[Exercise aim]:
Where the string "computer" occurs in a line of the entries below, copy that line.

[Provided information]:
○ ○ ○
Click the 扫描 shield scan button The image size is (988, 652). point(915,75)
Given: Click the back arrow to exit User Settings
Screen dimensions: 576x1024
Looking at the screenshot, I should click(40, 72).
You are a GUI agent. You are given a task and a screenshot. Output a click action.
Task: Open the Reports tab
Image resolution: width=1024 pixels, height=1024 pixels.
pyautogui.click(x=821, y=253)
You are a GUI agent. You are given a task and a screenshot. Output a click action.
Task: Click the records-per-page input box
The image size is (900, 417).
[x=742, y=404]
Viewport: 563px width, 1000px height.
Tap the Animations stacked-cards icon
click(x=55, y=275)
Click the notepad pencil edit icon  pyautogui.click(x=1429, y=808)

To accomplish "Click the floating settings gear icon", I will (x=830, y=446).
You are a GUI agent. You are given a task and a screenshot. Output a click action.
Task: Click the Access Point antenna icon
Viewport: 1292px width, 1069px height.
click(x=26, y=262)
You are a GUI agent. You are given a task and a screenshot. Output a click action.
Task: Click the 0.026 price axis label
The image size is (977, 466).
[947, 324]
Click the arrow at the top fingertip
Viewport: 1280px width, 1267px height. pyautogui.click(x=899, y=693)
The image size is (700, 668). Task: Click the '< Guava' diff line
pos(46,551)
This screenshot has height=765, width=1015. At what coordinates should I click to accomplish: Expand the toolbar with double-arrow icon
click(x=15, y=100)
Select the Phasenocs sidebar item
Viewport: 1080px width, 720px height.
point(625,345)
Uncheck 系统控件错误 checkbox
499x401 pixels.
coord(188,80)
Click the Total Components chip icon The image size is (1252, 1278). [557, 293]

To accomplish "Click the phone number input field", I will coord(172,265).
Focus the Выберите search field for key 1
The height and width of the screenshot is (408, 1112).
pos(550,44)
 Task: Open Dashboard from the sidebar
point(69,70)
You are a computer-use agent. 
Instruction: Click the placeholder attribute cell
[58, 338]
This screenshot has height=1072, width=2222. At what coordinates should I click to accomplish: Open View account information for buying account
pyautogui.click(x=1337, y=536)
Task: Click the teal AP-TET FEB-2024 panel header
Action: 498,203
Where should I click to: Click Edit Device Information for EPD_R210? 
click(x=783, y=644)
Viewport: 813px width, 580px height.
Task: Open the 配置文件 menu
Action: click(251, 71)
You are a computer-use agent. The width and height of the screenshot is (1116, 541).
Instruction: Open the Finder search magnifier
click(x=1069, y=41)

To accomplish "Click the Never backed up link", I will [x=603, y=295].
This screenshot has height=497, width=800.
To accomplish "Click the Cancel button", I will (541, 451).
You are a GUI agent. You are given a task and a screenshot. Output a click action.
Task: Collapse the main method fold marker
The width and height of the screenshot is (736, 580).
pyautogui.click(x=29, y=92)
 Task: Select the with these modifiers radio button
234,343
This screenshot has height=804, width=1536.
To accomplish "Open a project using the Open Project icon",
○ ○ ○
[Answer below]:
You are a computer-use agent. 
You are a computer-use agent. The width and height of the screenshot is (1116, 541).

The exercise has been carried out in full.